- _To do_
Word for word, restate the entries below from their first line through the line that contains "Click the 1.27438 buy price tile".

- _Supplied records_
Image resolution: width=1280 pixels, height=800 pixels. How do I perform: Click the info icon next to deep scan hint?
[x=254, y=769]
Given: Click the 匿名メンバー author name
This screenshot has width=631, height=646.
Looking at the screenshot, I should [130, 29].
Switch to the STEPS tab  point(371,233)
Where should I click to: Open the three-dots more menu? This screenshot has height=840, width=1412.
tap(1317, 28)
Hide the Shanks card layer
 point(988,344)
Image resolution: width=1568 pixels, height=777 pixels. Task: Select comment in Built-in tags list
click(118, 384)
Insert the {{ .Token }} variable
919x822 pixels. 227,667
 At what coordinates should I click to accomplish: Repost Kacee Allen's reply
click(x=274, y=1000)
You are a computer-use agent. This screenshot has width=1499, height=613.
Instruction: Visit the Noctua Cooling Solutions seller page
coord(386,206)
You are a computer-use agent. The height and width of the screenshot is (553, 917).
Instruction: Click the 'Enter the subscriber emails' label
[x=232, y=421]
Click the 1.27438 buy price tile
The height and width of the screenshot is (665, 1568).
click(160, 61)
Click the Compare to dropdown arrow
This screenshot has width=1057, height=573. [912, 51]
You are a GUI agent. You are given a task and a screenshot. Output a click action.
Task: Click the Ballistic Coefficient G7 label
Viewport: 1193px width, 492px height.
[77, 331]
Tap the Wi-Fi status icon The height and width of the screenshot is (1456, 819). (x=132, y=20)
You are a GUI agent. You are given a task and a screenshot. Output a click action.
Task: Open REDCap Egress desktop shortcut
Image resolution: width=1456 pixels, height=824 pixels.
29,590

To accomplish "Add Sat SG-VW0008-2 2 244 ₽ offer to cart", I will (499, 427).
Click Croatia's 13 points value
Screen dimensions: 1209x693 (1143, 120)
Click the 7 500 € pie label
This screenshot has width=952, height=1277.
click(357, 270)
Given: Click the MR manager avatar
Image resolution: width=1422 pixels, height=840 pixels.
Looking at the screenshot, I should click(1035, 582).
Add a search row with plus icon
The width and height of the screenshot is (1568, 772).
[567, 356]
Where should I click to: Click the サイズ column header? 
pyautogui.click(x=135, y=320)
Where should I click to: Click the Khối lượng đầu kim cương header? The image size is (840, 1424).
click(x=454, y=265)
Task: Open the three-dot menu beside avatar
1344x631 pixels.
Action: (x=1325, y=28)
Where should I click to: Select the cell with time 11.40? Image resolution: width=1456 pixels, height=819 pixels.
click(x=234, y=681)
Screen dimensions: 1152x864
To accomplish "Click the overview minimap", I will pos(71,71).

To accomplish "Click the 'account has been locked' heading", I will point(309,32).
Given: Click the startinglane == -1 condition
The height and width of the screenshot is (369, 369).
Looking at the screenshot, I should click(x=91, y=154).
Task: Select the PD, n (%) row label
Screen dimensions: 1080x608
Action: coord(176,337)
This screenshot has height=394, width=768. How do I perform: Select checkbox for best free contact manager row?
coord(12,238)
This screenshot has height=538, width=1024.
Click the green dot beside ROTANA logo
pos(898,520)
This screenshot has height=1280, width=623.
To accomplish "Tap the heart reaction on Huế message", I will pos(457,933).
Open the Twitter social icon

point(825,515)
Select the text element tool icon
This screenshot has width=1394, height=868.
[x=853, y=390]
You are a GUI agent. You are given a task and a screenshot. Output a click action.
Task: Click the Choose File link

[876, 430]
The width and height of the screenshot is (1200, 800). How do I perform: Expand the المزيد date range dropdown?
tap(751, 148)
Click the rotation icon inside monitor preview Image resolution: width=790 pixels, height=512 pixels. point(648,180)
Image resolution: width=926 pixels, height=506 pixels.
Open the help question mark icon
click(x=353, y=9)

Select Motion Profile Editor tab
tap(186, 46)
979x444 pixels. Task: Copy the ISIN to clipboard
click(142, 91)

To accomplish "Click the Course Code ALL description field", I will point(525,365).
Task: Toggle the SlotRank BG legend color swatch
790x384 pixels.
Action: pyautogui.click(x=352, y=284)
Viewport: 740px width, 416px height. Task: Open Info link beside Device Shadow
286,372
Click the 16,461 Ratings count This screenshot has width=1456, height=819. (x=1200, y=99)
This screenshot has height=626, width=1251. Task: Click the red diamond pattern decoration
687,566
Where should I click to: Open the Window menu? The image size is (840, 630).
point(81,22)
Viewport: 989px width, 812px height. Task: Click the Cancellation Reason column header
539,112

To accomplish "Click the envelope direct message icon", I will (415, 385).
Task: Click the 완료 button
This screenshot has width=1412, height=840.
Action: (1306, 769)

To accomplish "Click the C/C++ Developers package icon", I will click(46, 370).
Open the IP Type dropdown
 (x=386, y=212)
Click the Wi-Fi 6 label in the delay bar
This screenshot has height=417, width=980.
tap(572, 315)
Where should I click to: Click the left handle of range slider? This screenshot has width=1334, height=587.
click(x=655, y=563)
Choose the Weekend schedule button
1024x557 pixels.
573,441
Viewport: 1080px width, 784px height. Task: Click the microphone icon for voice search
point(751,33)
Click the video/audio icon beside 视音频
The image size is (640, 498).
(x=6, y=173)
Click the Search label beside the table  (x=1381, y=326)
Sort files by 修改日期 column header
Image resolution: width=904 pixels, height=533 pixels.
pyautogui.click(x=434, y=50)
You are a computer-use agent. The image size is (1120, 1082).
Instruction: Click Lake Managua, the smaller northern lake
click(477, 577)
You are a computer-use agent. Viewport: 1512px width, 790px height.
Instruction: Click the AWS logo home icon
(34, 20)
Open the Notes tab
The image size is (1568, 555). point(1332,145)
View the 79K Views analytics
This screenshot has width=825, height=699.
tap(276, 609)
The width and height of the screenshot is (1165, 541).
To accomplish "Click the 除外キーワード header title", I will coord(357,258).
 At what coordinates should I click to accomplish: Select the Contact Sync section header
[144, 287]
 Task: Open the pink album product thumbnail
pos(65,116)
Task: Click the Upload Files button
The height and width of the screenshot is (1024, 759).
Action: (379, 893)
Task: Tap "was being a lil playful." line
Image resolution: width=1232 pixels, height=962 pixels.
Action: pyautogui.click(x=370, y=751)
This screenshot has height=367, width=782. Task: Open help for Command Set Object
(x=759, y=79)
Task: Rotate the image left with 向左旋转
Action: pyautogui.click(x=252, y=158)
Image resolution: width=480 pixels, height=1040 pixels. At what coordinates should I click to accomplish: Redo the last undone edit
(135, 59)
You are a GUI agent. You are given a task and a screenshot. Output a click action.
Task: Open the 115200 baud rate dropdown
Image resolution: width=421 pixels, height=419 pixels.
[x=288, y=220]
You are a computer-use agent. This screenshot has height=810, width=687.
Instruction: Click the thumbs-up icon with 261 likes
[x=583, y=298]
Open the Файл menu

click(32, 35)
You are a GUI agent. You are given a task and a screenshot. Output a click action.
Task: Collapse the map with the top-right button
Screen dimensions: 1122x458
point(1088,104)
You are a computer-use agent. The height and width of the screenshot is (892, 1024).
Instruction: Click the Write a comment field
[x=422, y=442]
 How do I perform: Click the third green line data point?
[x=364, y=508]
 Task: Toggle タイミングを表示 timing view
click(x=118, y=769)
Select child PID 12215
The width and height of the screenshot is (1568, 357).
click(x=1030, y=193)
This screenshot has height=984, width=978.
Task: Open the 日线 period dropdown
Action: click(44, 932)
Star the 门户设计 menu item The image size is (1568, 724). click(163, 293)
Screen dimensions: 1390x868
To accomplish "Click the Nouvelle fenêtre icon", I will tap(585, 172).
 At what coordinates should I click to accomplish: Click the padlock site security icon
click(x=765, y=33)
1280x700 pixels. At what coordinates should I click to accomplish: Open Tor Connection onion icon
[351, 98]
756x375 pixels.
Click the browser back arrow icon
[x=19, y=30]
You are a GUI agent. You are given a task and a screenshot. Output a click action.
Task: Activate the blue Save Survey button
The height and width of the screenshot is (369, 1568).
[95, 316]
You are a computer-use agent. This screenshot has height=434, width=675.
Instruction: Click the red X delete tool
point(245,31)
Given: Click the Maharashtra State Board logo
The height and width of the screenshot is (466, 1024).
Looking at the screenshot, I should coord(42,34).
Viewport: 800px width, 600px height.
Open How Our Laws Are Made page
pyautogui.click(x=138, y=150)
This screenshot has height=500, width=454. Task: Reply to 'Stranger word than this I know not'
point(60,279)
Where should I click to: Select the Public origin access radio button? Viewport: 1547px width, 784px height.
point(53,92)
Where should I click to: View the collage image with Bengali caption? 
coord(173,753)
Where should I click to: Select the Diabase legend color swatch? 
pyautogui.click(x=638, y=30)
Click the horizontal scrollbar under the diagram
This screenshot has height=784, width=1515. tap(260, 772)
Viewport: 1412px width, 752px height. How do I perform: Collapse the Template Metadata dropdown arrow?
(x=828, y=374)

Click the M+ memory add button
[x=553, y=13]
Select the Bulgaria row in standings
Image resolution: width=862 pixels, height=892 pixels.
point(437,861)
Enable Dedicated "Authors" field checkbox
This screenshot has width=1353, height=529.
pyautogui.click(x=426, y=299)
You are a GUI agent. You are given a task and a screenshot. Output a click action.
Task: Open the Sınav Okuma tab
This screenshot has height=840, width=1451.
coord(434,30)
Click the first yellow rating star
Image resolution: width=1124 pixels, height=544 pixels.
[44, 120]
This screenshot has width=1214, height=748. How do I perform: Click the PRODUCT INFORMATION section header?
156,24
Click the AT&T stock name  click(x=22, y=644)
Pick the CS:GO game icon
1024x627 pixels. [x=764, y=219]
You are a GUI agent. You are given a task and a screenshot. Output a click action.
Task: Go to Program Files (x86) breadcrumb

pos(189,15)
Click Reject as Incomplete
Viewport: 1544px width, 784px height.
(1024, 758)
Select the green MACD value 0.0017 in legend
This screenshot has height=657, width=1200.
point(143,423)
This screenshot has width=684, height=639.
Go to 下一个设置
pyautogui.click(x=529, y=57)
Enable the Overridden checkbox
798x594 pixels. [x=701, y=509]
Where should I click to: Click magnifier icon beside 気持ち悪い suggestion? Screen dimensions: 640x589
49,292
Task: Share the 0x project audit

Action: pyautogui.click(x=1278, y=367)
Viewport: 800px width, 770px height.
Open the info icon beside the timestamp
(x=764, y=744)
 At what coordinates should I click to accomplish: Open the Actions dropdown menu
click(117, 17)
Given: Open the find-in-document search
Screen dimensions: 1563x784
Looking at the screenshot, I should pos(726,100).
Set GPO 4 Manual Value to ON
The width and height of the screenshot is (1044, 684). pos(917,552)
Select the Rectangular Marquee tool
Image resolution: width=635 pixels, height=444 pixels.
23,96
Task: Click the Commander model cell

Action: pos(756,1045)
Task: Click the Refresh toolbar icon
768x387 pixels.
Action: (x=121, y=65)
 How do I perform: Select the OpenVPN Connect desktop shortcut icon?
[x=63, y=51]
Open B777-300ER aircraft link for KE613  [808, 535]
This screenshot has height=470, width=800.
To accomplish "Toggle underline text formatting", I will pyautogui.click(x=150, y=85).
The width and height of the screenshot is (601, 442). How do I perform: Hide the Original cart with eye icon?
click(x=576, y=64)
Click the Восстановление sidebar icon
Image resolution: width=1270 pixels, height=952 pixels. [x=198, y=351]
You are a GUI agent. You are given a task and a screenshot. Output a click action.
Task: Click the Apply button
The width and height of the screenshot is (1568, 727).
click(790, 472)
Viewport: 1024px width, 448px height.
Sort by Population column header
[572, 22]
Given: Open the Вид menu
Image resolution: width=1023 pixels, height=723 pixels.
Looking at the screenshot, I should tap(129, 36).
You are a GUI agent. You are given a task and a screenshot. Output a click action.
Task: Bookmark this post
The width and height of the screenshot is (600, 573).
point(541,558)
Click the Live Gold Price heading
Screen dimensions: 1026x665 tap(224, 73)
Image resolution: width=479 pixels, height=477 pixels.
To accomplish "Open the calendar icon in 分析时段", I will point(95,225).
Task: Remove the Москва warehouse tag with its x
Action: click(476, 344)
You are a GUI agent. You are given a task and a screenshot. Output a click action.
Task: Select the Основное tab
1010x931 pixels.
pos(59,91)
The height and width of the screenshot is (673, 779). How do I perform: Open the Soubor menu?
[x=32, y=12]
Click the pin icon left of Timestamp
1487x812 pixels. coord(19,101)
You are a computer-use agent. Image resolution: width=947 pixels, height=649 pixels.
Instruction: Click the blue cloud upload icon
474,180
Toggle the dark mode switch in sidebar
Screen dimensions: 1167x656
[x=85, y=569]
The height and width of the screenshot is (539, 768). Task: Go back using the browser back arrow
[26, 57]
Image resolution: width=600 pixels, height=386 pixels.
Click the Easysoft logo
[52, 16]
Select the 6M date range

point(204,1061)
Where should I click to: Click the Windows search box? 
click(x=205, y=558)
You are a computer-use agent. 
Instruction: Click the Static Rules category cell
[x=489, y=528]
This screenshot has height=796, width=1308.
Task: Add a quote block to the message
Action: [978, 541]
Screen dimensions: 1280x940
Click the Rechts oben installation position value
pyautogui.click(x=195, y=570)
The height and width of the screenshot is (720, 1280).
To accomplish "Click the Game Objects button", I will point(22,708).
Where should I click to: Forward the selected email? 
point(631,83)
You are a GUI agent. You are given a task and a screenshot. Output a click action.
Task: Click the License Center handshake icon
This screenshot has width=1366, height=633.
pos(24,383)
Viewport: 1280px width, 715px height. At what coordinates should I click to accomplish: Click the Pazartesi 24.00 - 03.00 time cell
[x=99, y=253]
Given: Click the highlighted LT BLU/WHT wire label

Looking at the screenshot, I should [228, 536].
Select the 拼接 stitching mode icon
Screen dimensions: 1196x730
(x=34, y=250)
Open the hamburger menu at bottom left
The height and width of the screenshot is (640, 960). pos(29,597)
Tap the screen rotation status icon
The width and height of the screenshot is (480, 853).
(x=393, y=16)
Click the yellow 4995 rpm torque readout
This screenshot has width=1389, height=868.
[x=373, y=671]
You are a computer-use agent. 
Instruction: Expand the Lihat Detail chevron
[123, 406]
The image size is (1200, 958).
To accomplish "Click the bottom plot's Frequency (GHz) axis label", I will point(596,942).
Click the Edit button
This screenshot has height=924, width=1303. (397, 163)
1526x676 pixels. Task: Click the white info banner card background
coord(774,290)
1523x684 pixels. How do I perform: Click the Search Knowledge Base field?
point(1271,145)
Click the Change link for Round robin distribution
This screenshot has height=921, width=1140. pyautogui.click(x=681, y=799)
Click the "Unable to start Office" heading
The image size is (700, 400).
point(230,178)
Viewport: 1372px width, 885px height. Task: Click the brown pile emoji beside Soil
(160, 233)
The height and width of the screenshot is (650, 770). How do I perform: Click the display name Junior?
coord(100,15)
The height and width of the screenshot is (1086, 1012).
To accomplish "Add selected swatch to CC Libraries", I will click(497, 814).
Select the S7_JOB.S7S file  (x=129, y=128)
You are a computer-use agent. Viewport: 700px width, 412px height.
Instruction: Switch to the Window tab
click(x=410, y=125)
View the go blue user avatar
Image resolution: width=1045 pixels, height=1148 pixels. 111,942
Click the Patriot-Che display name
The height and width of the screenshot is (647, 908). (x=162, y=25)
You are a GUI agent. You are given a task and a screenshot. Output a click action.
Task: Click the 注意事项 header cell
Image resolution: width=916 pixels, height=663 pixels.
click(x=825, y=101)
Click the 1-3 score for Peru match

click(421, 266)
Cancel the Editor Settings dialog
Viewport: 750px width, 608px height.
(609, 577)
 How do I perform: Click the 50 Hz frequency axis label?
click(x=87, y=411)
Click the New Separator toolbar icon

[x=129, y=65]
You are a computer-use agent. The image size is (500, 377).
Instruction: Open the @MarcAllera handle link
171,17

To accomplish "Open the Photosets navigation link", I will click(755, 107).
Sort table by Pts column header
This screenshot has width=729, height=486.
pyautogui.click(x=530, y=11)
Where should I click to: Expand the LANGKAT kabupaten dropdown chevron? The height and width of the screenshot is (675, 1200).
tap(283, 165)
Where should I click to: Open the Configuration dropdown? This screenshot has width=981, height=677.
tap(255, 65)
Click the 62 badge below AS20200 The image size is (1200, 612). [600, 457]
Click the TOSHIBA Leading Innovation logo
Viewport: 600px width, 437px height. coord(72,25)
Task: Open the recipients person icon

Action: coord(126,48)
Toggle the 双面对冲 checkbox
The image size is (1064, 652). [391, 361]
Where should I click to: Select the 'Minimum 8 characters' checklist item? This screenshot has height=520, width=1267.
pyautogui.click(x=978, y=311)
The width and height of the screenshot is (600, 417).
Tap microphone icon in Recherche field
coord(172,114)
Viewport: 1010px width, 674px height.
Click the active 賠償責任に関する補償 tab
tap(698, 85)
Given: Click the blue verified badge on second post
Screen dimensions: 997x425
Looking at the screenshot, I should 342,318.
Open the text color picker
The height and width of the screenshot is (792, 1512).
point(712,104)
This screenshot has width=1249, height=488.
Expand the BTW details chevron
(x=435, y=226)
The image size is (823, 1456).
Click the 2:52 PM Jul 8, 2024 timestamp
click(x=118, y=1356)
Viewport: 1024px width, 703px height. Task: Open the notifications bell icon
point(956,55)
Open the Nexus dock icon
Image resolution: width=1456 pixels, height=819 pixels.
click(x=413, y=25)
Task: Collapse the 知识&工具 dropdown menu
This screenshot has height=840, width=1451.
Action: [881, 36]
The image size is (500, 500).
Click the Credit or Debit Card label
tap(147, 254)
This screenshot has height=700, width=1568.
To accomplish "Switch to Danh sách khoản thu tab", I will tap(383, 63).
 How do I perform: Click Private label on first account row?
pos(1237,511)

- _Answer below_
Image resolution: width=1280 pixels, height=800 pixels. How do I perform: Click the info icon next to deep scan hint?
[x=254, y=769]
Given: Click the 匿名メンバー author name
This screenshot has width=631, height=646.
Looking at the screenshot, I should [130, 29].
Switch to the STEPS tab  point(371,233)
Where should I click to: Open the three-dots more menu? This screenshot has height=840, width=1412.
tap(1317, 28)
Hide the Shanks card layer
 point(988,344)
Image resolution: width=1568 pixels, height=777 pixels. Task: Select comment in Built-in tags list
click(118, 384)
Insert the {{ .Token }} variable
919x822 pixels. 227,667
 At what coordinates should I click to accomplish: Repost Kacee Allen's reply
click(x=274, y=1000)
You are a computer-use agent. This screenshot has width=1499, height=613.
Instruction: Visit the Noctua Cooling Solutions seller page
coord(386,206)
You are a computer-use agent. The height and width of the screenshot is (553, 917).
Instruction: Click the 'Enter the subscriber emails' label
[x=232, y=421]
Click the 1.27438 buy price tile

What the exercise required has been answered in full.